Goal.
Arrange every line of the rows below as a numbered list, omitting any blank lines. Leave the pictures out of your answer.
════════════════
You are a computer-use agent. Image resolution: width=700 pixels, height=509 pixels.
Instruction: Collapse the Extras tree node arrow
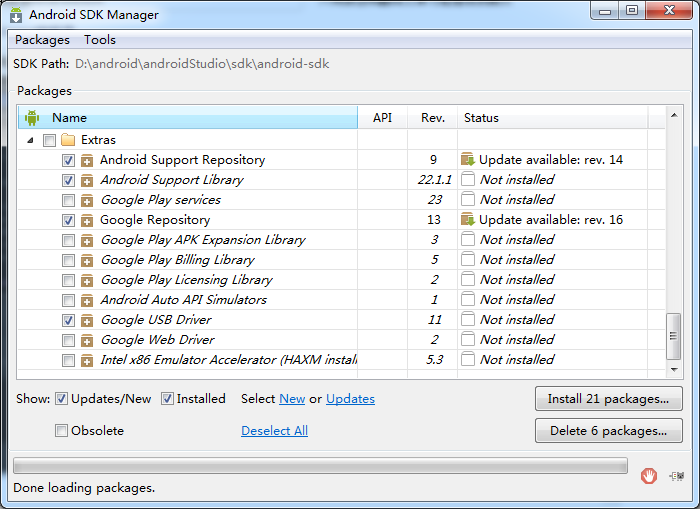[x=30, y=140]
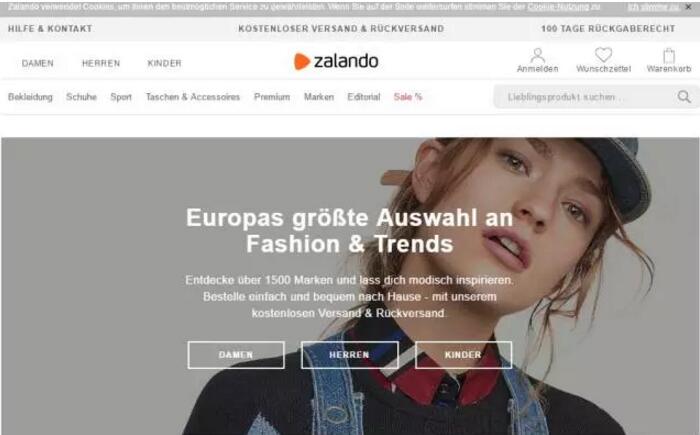This screenshot has width=700, height=435.
Task: Open the Hilfe & Kontakt link
Action: tap(50, 29)
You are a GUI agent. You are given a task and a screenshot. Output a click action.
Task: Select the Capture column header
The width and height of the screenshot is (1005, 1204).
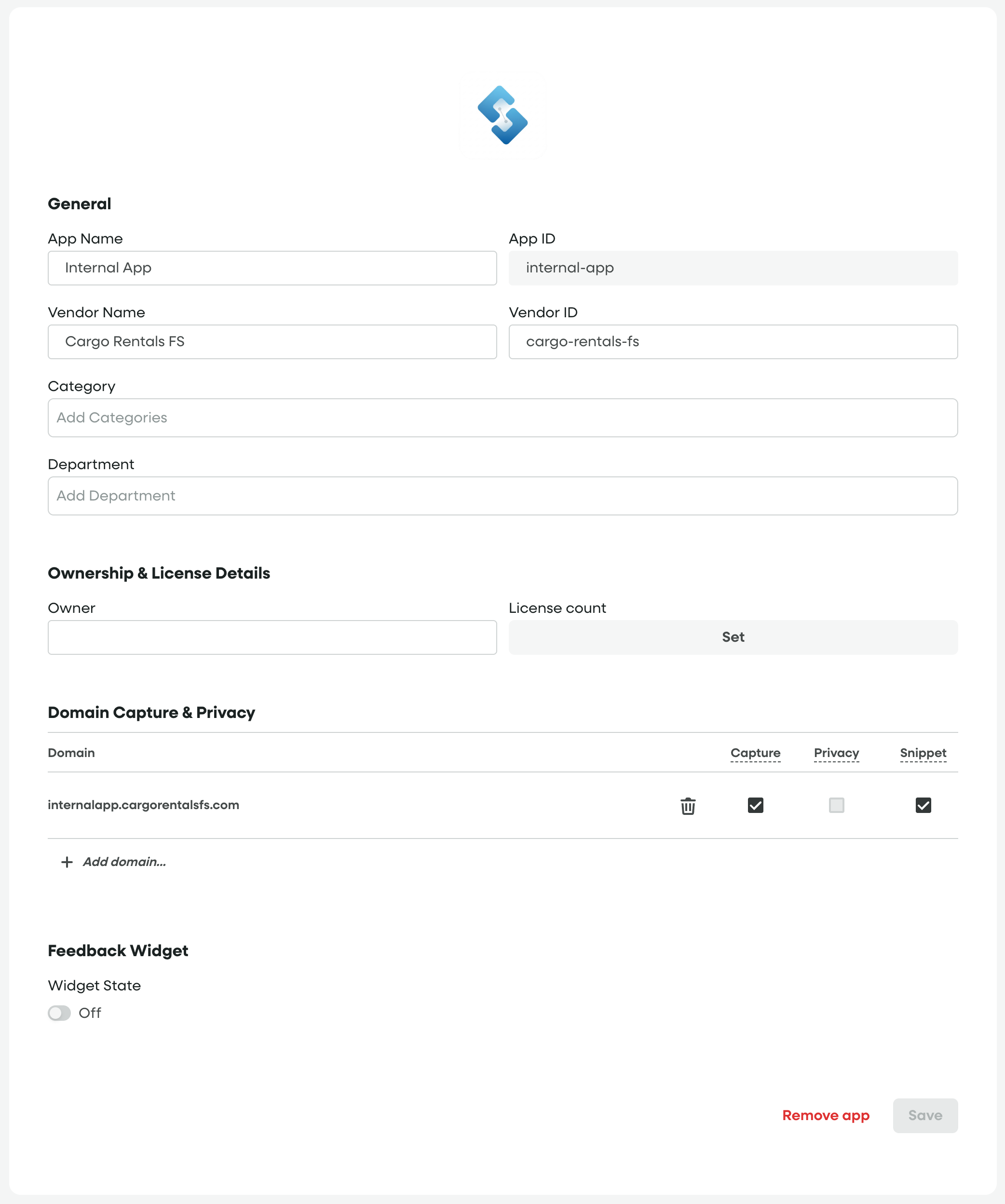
════════════════
Finished answer.
1. You are a computer-use agent. Image resolution: width=700 pixels, height=509 pixels.
2. Instruction: Collapse the Extras tree node arrow
3. [x=30, y=140]
4. This screenshot has width=700, height=435.
5. Task: Open the Hilfe & Kontakt link
6. Action: tap(50, 29)
7. You are a GUI agent. You are given a task and a screenshot. Output a click action.
8. Task: Select the Capture column header
9. The width and height of the screenshot is (1005, 1204).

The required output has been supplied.